There is one way that the wooden ruler produces a sting that keeps on giving. Our wooden ruler has a little hole on one end with which to hang it up on a wall, should one so choose. On Monday night before bed, my ass was in a particularly provocative mood. Frankly, all I remember were a few pouty looks directed at A. I suspect he has another version of events. Needless to say, A. took the wooden ruler out again, with vigorous results.
It stung terribly, especially as my sadistic dear kept whacking me on the same spot. I couldn't help but squirm and jerk about. Okay, yes, there may have been the odd glare and complaint here and there. Perfectly reasonable, right? Well, A. didn't think so either. And since I seemed to be feeling well enough to brat, A. took out the evil clothesbrush and...gasp!...the rubber paddle.
To be fair, he didn't use either of them very hard. But my pain threshold was shit and they had me wailing and wriggling about in no time flat, which never bothers A. as he always says it saves his arm. He also accused me of playing up how much it hurt with all my writhing around on the bed. Which might have had some merit. Sorta. But...but...it really hurt, I tell ya.
What was odd was that it hurt a lot more on my left cheek than on the right cheek. As I rubbed my bottom afterward, I noticed a spot that was particularly stingy and sort of wet with some sort of fluid. Being on Coumadin, my first thought was that I was bleeding. A. examined it carefully and quickly concluded that there was no blood.

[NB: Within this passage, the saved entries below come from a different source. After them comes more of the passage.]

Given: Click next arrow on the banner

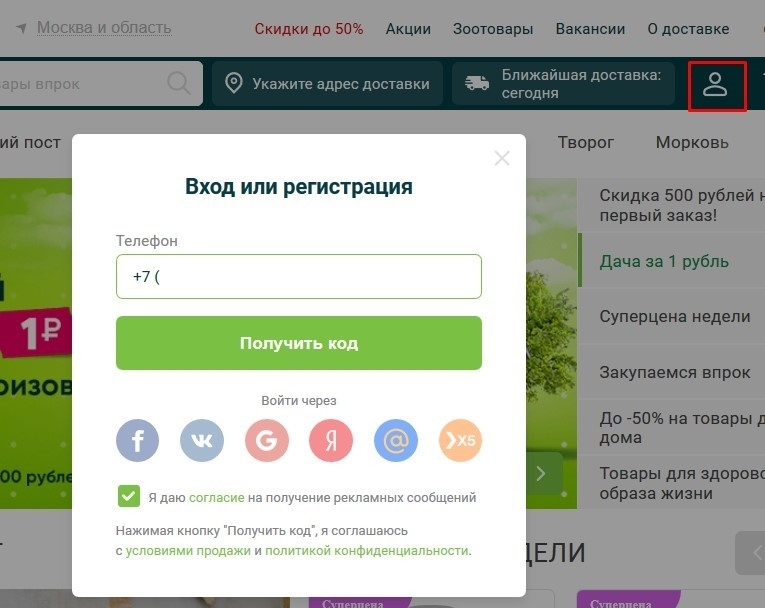Looking at the screenshot, I should click(540, 473).
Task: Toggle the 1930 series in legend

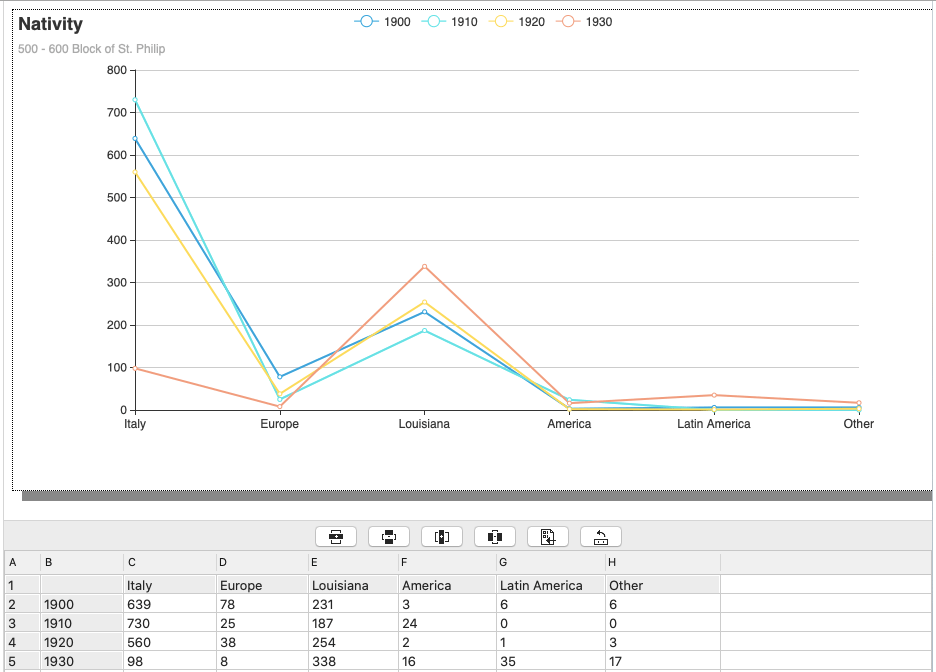Action: [586, 22]
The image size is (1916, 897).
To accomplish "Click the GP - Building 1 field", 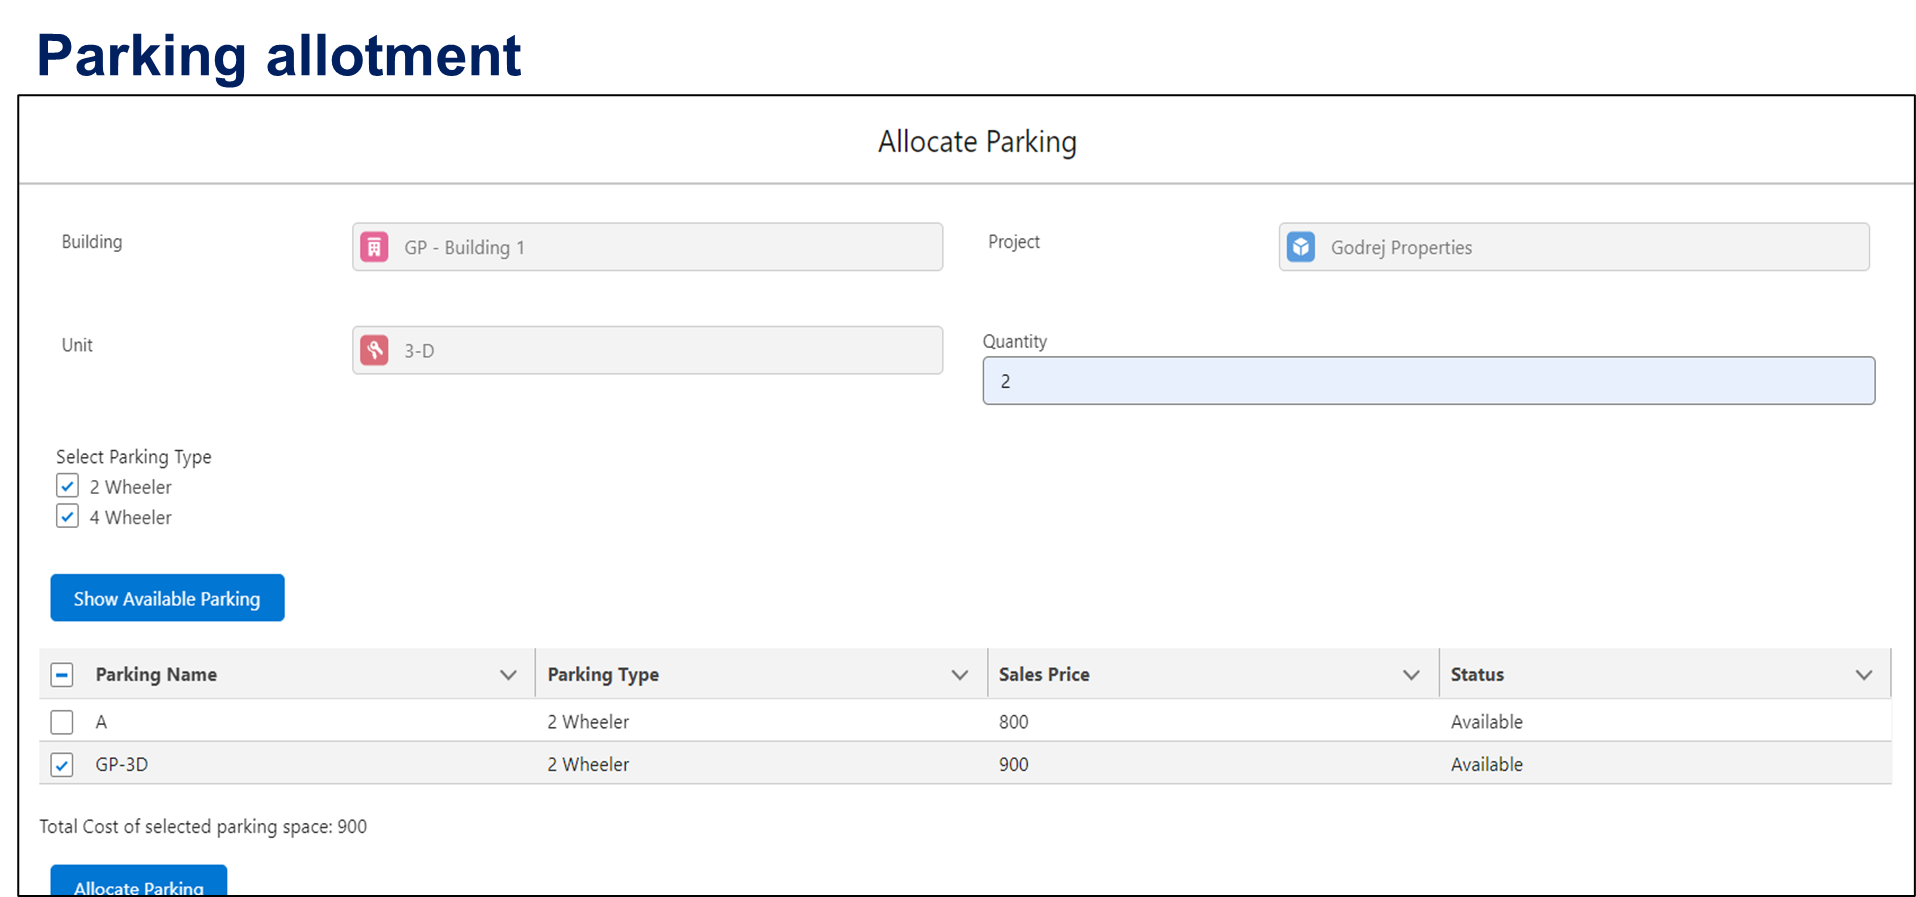I will [x=660, y=247].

The next morning when I appraised my ass in the mirror, there was a particularly raw spot on my left cheek that hurt a lot more than all the bruising on my right cheek. Like, say, a popped blister. And that's when I connected it with the mysterious stingy fluid from the night before. Yes, that's right. A. actually blistered my ass. I always thought it was just a saying --
I'm going to blister your ass. I didn't think it actually happened.
It made me think of the "spank his ass raw" line from
this old post.
Alas my grouchy gestapo of a body has cracked down on any further play. That pain at the base of my belly got a lot worse after that spanking, most likely from the pressure on my abdomen while laying on the bed. Two weeks earlier my doctor made me cry when he palpated the area during my pelvic exam and told me to call him back if it didn't get better. So yesterday I finally gave in and called. And he ordered another ultrasound (I had one a year ago when I
fell down the stairs). Which sucked because any sort of palpation of the area hurts, so you can imagine what it felt like with a gooey joystick rolling around on it.
The lady who did mine this morning was very sweet and tried to be as gentle as possible. After she finished, I dressed while she reviewed the images.
"And I did get the spot that hurts?" she asked before I left.
"Oh yeah," I said with a rueful chuckle.
Radiology techs are generally cryptic when it comes to telling you what they see on your pictures. But I'm kinda thinking that's as close to "I didn't see nuthin'" as it gets. At least I won't have to wait too long to find out if I'm right as I see my doctor again tomorrow.
So, I guess you can say my ass is grounded for the moment. And I can't help but wonder, will Michelle's ass be able to come out to play on Monday for my birthday?